Ok so a few years ago m.s. insisted we all try this blogging thing, right. Who would have though I would in turn be converting other nonbelievers into blog-hounds. Yes I have been singing the therapeutic praises of the anonymous blog.

One of the women that I work with has been having a very tough week and justifiably so. Her son passed away unexpectedly a few years ago and Saturday is the anniversary of his death. It is difficult when you can see the suffering in someone's face and there are no words of consolation. What can you possible say? I have lost people very close to me, and some of them very unexpectedly but never a child. I can even begin to fathom the severity of that. I was sensing that she needed an outlet to talk about the whole situation, maybe things she was never able to verbalize or that she though she couldn't share with anyone close to her. So I recommended a blog. I find, even if I don't post entries every day, week or even month, it is very therapeutic and helps me to clarify all the thoughts in my head and redefine my ideas or feelings.

I write as though I am talking to someone, like someone is actually reading this, but it is an anonymous someone, and that provides tremendous freedom. I do this for myself, not really expecting that anyone is reading but secretly hoping that someone is. Just knowing that there maybe a person out there who has read these words is liberating. I can say anything without the fear of offending and maybe a random reader will choose to challenge my opinions and fuel the fire.
Is it crazy? Maybe. I think of it like therapy only its free. Why pay someone to tell you how you should be feeling or to constantly be asking "Well what do you think that means?" Occasionally you just need to vent and you don't want a response, just someone to listen.

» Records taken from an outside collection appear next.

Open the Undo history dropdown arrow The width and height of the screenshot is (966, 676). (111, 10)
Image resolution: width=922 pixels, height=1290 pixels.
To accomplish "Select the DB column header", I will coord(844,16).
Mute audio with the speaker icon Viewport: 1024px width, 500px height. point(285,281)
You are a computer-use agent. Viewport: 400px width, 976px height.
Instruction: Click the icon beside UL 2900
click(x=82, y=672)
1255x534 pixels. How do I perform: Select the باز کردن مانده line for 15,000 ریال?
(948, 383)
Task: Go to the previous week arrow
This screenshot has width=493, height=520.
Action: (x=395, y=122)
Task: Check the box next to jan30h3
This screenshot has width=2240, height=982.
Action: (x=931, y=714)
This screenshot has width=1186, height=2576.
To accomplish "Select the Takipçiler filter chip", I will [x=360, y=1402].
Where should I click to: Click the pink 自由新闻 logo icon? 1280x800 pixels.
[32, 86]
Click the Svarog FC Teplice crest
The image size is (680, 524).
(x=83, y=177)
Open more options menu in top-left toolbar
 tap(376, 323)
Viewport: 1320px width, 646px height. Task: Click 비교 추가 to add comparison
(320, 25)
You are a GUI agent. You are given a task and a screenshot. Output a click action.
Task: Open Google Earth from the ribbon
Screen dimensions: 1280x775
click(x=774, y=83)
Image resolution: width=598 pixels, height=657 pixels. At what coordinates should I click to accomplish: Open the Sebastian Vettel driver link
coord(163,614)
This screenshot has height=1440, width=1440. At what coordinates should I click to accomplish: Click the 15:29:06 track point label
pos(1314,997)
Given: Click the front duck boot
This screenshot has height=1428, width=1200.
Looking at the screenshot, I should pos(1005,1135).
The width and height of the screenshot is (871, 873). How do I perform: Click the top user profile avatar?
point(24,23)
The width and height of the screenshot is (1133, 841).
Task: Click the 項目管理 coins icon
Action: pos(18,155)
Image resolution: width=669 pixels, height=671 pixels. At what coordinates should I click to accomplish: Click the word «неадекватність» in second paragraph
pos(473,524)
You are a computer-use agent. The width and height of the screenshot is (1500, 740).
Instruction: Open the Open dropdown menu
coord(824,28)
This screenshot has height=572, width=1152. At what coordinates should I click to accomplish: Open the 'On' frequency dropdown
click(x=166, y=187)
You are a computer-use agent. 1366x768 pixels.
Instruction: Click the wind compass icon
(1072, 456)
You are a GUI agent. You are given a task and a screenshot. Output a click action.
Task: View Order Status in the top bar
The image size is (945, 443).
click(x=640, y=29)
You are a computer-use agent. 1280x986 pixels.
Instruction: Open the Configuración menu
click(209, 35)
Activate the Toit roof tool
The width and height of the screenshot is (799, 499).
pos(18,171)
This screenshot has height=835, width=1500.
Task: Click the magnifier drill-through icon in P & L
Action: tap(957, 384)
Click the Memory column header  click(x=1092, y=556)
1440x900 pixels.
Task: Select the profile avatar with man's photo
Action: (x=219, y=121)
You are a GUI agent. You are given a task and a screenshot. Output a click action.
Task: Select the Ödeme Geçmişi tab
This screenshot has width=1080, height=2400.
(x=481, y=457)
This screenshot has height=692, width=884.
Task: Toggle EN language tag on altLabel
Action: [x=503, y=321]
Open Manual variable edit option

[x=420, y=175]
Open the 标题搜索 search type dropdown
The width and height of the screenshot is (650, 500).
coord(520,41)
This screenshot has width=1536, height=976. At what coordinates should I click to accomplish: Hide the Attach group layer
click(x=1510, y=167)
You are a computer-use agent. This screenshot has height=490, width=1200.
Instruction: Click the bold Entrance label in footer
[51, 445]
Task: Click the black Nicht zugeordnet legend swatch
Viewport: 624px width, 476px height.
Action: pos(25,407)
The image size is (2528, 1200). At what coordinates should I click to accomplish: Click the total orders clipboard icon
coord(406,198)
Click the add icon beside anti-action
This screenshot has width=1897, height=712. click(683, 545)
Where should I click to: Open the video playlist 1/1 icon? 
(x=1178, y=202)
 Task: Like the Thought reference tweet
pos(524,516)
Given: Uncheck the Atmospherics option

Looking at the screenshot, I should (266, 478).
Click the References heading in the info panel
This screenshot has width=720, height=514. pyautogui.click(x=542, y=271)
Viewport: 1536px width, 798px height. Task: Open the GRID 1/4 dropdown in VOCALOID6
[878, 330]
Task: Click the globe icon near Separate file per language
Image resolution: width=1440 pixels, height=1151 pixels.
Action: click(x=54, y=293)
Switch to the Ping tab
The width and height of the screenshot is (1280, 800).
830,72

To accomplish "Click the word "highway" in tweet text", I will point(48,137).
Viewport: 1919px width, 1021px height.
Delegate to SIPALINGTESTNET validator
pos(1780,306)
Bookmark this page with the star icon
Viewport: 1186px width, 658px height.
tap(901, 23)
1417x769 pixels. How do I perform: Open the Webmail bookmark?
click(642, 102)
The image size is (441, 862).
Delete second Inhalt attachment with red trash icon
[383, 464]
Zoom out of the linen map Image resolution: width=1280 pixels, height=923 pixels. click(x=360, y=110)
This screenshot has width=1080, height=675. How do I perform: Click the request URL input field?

So listen up.....just kidding.

I got a call from my mom today and she told me that the son of one of the women she works with lost everything in a fire. She knew I would understand what this poor kid is going though and that I would want to help any way I could. It has been almost a year since the house c. and I were renting burned down. This is the first time I have really been able to step back and think about what we went through. After the fire I was so focused on the things that had to be done, new drivers license, birth certificate, SS card, credit cards, check book, etc. that I really couldn't stop to feel anything about it. We moved into a new apartment so fast and just did our best to replace things we needed we never looked back. When I think about it now I am so blessed that my family, friends, and colleagues offered unbelievable support. We would never have survived loosing everything without that. You try so hard to focus on the positives like no one was hurt and we made it out safely with our cat. It is ok though to mourn the loss of your things. Even though they are just things, they are a part of your life and who you are. I am trying to think of what I can possible give this boy that will replace what he has lost. As much as we appreciated everything we were given it was not our stuff and it took a long time to be comfortable with our belongings and accept that they were really ours. To much emotional baggage attached to this topic that I am not ready to unleash yet so I'll end it here.

Thursday, March 25, 2004

Wishful Thinking

I applied for a new job. Same company, different department. This was a tough decision for me, although I haven't gotten the job yet, because the current department I work in is my baby. m.s. and I created this department from nothing, or almost nothing. Others have been involved but essentially it was the two of us over a period of a couple of years. We put our hearts and souls into the project at the start. We were naive and ambitious and new the potential for this job. The company on the other hand did not favor our ideals and expectation for the future. Well 4 years later I think it has finally sunk in that things are not going to change, at least not for the better. We are so limited in our abilities to change anything and we are consistently forgotten or ignored when it comes to planning, forecasting or implementing changes. We are told after the fact how things are going to be. I am done with the bureaucracy and excuses.

I am more than qualified for the new position so it is just a matter of who else has applied and how well the interview goes. I am on excellent terms with the Supervisor of the new department and have worked on special projects for her in the past in addition to projects for other members of the department. My only concern is that a supervisor from our LA office, which closed recently, has also applied. We each have our own strengths. She has dealt more with customer complaints on the telephone but I have cornered the market on e-mail correspondence and website knowledge. I have also trained in several other department so I am fairly well rounded. I am trying to rationalize things so I am not to disappointed if I don't get the position.

Its not that I don't still love what I do. I enjoy many aspects of my job but the company has not and will not validate the department which I believe is a terrible mistake but I can't convince management of that fact. Anywho, I won't be devastated because I have a job I still enjoy to fall back on but I really do want this new position. It is a new and challenging opportunity that I think would be good for me.

Either way my resume is getting a touch up and I am still looking elsewhere because in my current position; zero job security. The hard part is I still don't know what I want to be when I grow up. Hey, Who really does?
A face lift and a welcome back

Well it has been a while. Too long I should say. So I gave the old girl a face lift and will jump back in the saddle. I'll take it slow at first. Nothing to heavy although so much has happened since my last entry. For now, just a hello but fear not, I shall return.